HVP’s Gene/Disease Specific Database Advisory Council (GDDAC) has been working on an Ethical Checklist to assist database curators and it is time for it to go to member comment. Checklist For Gene/Disease Specific Database Curators To Enable Ethical Data Management  can be viewed here (LINK) – once approved, this will become an addition to HVP’s growing set of official Standards and Guidelines that assist members. This Checklist is an up-dated version of 2010 guidelines and the checklist format is designed to ease implementation because after all, it is the implementation that is most important – there is little point in having guidelines if they are not easy to use. The Checklist is posted here until 1 February 2018 for comment. We are looking for two types of comment:

  1. Comments on the content
  2. Comments and suggestions of how the final version can be implemented – how could you use this in your area?

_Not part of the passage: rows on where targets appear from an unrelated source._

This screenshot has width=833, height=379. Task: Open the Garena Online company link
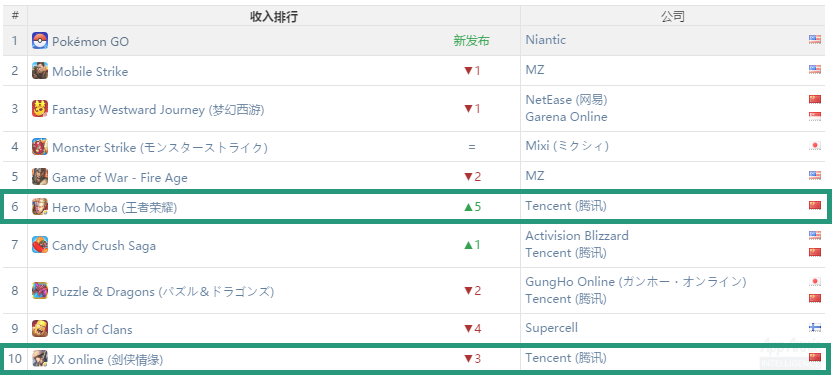pyautogui.click(x=566, y=117)
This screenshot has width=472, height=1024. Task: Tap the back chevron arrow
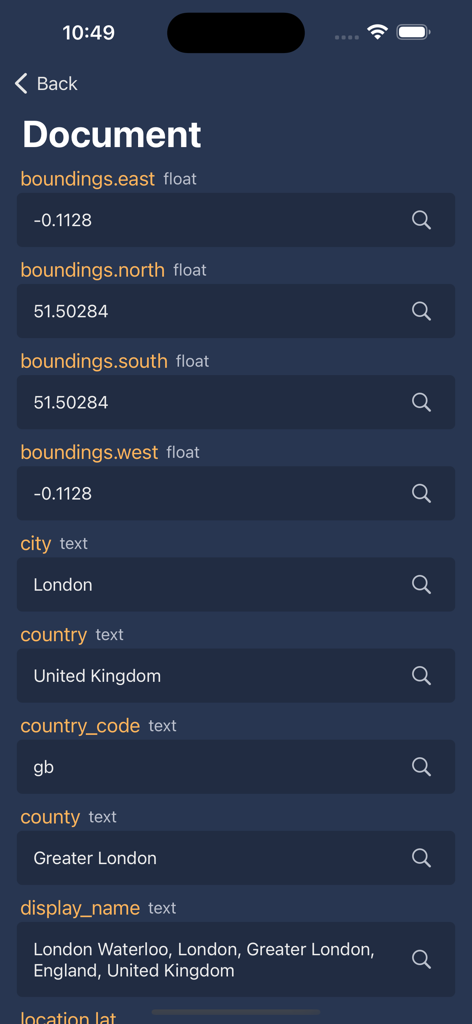21,84
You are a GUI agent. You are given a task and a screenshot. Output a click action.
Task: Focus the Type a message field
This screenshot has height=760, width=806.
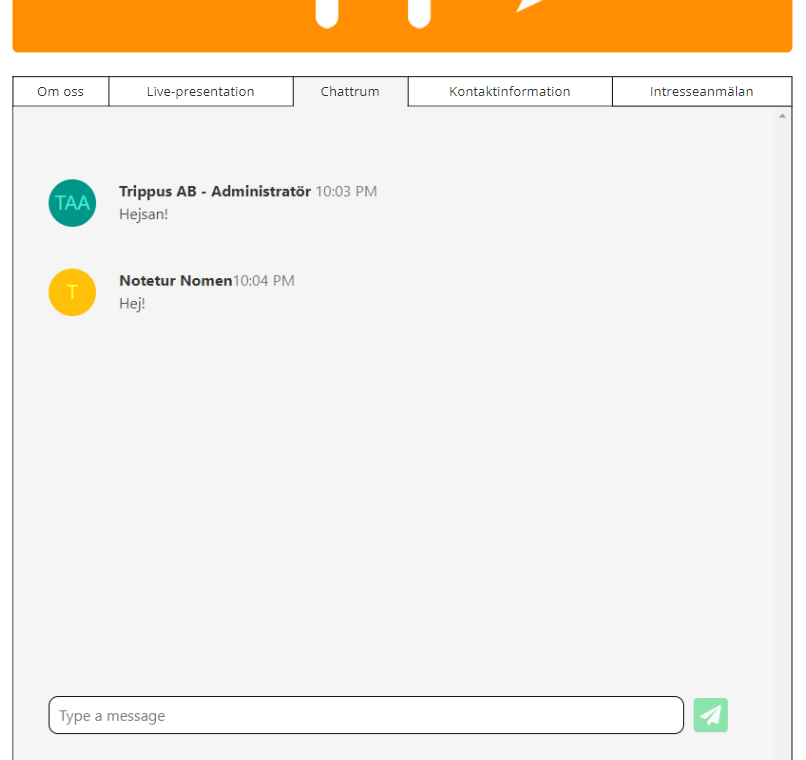[x=366, y=715]
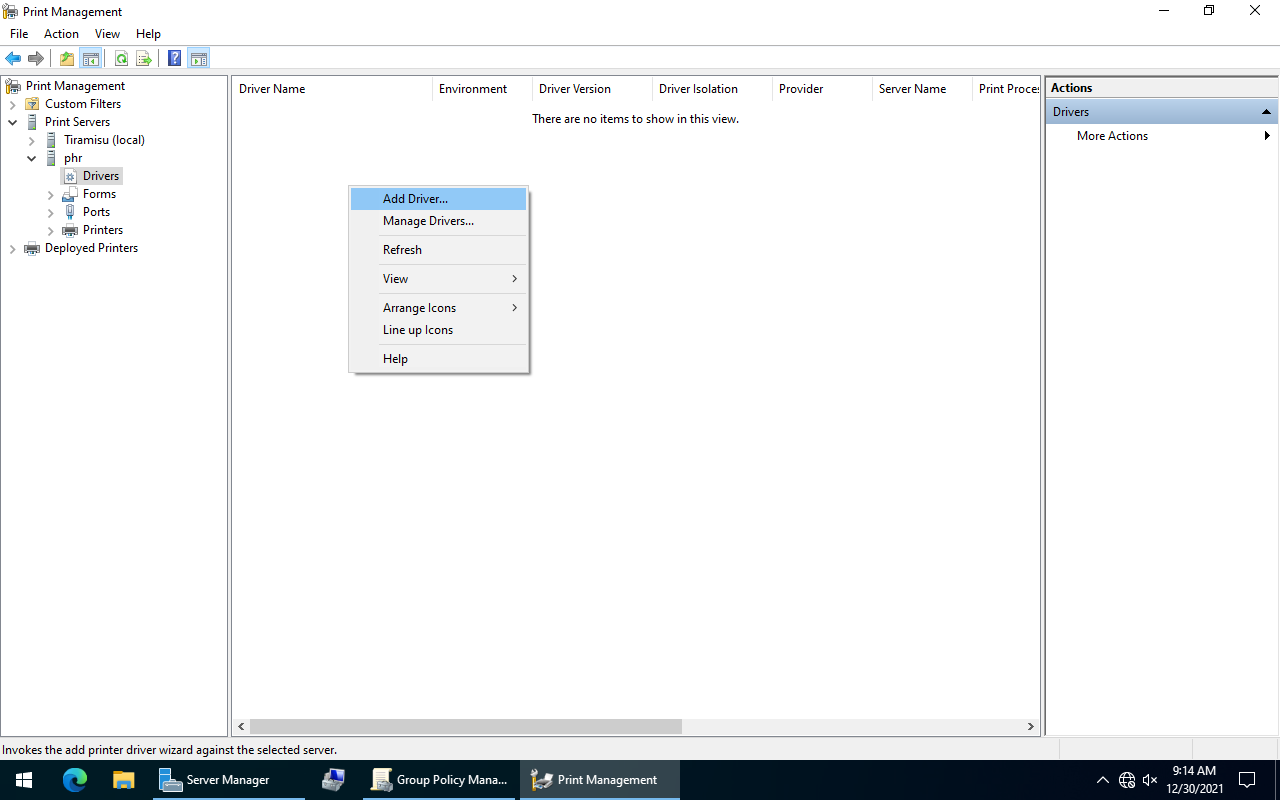Expand the Custom Filters node
Image resolution: width=1280 pixels, height=800 pixels.
(x=13, y=103)
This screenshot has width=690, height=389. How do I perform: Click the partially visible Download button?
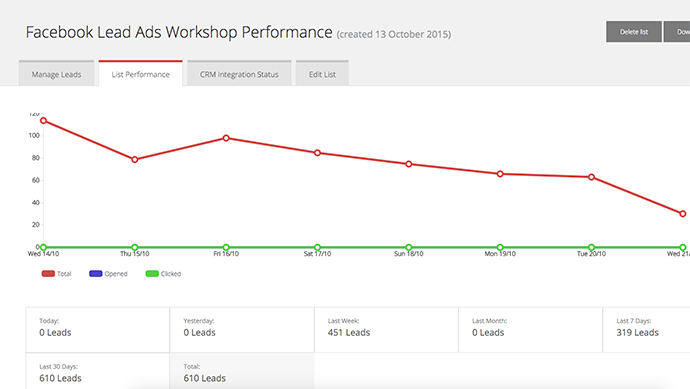click(x=678, y=32)
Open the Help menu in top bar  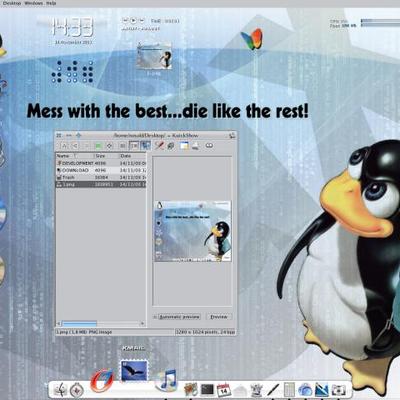click(51, 3)
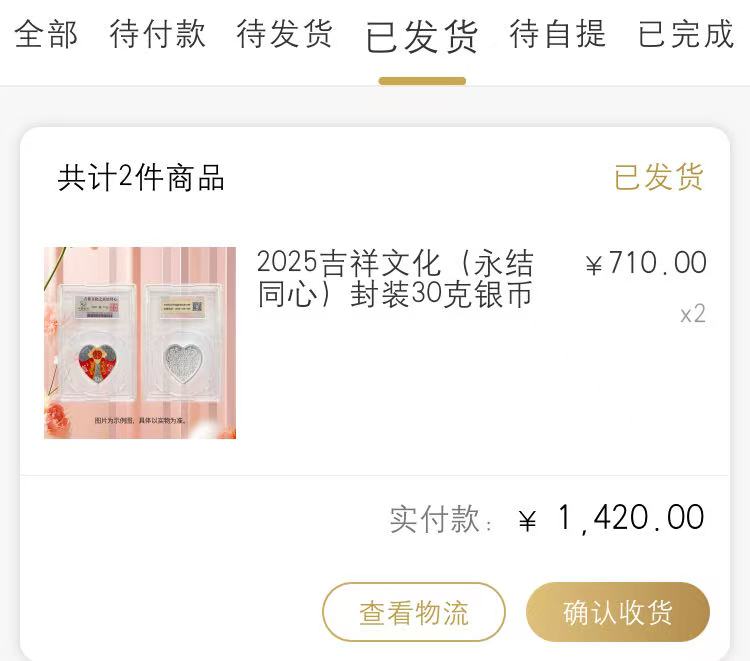Click the image disclaimer caption on thumbnail
750x661 pixels.
click(140, 420)
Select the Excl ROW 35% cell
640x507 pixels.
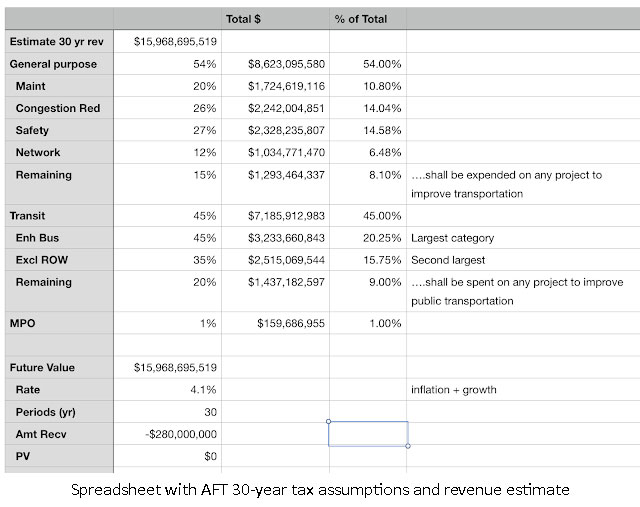click(167, 260)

Please send any comments to Helen Robinson hmro@unimelb.edu.au
For  more technical issues please contact the leader of the working group who oversaw this work – Rosemary Ekong - r.ekong@ucl.ac.uk
Thank you!

 

Australian Government releases National Health Genomics Policy Framework

- this document was recently endorsed by state and federal health ministers to set out a vision for integrating genomics into the national health system. It was prepared after a period of consultation in which HVP members and the HVP Australian Node participated. Importantly the framework includes Data – the responsible collection, storage, use and management of genomic information - as one of five priority areas. It would be interesting to hear from members if their own national governments had produced a similar document – please let us know – Helen – hmro@unimelb.edu.au 


If you are interested, you can access the complete document here:
 
https://www.coaghealthcouncil.gov.au/Portals/0/Genomics%20Framework%20WEB_1.PDF

 
 

Topical article – Genetic Testing: what problem are we trying to solve?
By Kevin S Hughes of Harvard Medical School USA appeared in recent issue of Journal of Clinical Oncology (DOI: 10.1200/JCO.2017.74.7899) does some projections concerning demand for testing for BRCA carriers to raise some issues about identifying high risk patients and the role of population screening in prevention of hereditary cancer susceptibility cancers.

 

World Science Forum, Jordan – 7-11 November

HVP was represented at the recent World Science Forum (WSF). Members will recall that HVP has the privilege of having official relations as an NGO with UNESCO resulting from working relationship between the two organizations over the past decade.  The key theme of the meeting was focussed on how science can be used for peace. While this seems somewhat distant from HVP’s mission and activities, several issues of relevance to the work of HVP emerged:

  • The need for strong voices to support open and transparent data sharing was raised several times during the meeting; this open sharing of all kinds of data, including genomic information and bio-data; it is seen as the best means of countering misuse of information; open transparent data sharing is seen as being empowering particularly to smaller groups
  • Need to be actively involved to trans-generational exchange of knowledge and expertise – the importance of involving younger people in debates on genetics and genomics; the challenge for HVP members is how to draw more younger scientists into their work and how to attract younger people into a career involving human genetics and genomics as the demand for these skills will grow in the coming years.
 

Full Meeting Report


 

GG2020

GG2020 Challenge was involved in several key meetings during November.  Those seeking more information should contact the key people listed below.
  1. Thalassaemia Awareness Campaign: Towards Zero Thalassaemia - 26 October 2017 - Full meeting report
  2. Asia-Pacific Conference on Human Genetics – APCHG 2017 Bangkok, Thailand 8 -10 November 2017 – contact Prof Zilfalil Bin Alwi   zilfalil@usm.my
  3. African Society of Human Genetics – Cairo, Egypt 16-18 November 2017– contact Prof Raj Ramesar  raj.ramesar@uct.ac.za
  4. Meeting of International Thalassemia Federation – Thessaloniki, Greece – contact Carsten Lederer lederer@cing.ac.cy
 

LOVD

We are currently in the process of integrating LOVD (Leiden Open (source) Variation Database) under the HVP umbrella. The LOVD3 website has recently included our logo. Johan T Den Dunnen, leader of LOVD3, is an active member of HVP, currently working with countries who have yet to share their data. He also runs various training courses throughout the year.

 

YOKOHAMA, 13-15th March 2018


We encourage all members to attend our HVP sessions at the Human Genome Meeting.13–15 March 2018, Yokohama Japan. 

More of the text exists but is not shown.